= Olivia FitzRoy =

British author of children's books

Olivia Gwyneth Zoe FitzRoy, (27 May 1921 – 24 December 1969) was a British author of children's books. She was the granddaughter of Muriel FitzRoy, 1st Viscountess Daventry, raised to the peerage as widow of Edward FitzRoy, the Speaker of the House of Commons from 1928 until his death in 1943; her mother was a member of the famous Guinness family. Olivia FitzRoy was one of five sisters.

The family spent their summers in Scotland, the setting of her books.

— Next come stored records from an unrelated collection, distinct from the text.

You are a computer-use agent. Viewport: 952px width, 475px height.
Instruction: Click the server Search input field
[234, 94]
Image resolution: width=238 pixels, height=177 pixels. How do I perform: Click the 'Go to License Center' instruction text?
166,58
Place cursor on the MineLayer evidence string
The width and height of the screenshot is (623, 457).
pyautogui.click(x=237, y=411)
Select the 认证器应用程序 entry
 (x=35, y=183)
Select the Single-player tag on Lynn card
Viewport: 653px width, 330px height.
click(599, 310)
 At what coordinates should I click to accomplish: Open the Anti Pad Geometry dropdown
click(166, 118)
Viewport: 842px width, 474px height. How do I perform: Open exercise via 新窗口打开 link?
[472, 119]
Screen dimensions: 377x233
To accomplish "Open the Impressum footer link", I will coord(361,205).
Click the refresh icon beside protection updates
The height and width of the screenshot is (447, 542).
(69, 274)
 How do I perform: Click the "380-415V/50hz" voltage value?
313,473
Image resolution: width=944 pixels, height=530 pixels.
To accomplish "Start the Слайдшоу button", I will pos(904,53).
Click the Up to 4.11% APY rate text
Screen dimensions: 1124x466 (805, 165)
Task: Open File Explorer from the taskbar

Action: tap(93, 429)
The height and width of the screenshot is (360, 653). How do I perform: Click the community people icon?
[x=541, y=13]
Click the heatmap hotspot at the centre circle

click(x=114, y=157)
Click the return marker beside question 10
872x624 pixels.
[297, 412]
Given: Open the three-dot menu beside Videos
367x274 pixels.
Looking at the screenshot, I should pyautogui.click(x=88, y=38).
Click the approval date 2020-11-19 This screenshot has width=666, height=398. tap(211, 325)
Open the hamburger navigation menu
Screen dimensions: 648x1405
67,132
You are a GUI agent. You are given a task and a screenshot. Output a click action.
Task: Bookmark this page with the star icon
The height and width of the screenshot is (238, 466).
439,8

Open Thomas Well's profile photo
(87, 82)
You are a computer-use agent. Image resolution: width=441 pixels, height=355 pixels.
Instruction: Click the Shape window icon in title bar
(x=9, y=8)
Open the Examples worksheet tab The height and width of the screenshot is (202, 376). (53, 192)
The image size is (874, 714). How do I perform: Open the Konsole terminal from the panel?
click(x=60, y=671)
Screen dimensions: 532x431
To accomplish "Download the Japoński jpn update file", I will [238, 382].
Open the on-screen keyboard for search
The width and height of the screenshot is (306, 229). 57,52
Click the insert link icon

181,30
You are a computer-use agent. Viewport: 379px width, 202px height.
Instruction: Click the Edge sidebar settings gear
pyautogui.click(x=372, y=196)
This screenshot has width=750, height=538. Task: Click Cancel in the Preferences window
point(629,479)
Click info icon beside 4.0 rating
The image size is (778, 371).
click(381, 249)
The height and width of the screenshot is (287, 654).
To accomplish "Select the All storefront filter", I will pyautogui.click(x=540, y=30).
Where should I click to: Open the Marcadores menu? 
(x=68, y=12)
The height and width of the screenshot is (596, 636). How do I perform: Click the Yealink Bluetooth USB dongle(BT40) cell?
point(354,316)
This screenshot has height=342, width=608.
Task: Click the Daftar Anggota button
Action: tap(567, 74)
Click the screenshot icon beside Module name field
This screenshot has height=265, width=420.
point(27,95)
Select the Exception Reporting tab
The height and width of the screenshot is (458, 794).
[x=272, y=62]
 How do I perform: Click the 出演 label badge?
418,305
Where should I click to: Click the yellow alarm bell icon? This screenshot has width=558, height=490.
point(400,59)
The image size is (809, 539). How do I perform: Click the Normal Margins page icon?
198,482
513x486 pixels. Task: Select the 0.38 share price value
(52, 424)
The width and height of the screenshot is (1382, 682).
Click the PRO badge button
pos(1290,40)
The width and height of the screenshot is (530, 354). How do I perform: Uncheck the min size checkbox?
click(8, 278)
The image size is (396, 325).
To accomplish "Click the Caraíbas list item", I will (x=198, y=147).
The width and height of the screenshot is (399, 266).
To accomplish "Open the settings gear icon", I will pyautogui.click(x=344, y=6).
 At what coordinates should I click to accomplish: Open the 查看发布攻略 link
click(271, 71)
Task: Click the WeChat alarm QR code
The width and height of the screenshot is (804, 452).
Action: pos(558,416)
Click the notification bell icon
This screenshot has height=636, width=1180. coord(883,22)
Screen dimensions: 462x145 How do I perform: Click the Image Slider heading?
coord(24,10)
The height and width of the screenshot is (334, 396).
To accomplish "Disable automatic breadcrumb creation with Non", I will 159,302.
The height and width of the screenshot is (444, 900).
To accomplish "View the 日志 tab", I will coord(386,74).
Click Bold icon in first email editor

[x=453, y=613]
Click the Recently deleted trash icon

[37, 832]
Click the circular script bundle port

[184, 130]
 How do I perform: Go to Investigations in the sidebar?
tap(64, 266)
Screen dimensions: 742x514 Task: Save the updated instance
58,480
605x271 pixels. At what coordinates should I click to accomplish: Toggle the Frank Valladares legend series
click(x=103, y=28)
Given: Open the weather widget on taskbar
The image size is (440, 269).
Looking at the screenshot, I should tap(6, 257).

They were there in 1939 when her father, a naval officer, decided that they should remain in Inverewe for the duration of World War II. The area was remote; FitzRoy wrote her first book, Orders to Poach (which told the story of the Stewart children receiving unusual instructions from their overseas father) to entertain her two younger sisters, Barbara (now Ormrod) and the late Amelia (now Jessel). It was published by Collins, as Billy Collins was a friend of the family. The second, Steer by the Stars and the third The House in the Hills, were based in the same location.

FitzRoy carried on writing when she began service in the Women's Royal Naval Service, though she was stationed as far away as Ceylon. After the war, she travelled with the 'Chipperfield Circus', which was the inspiration behind Wagons and Horses; she then went back to live in Scotland.

Olivia FitzRoy married Sir Geoffrey Bates in 1957 and they had two daughters. She died aged only 48 of cancer in 1969.

Her books are being reissued by Fidra Books: the first became available in June 2006, the second in March 2007 and the third in 2009.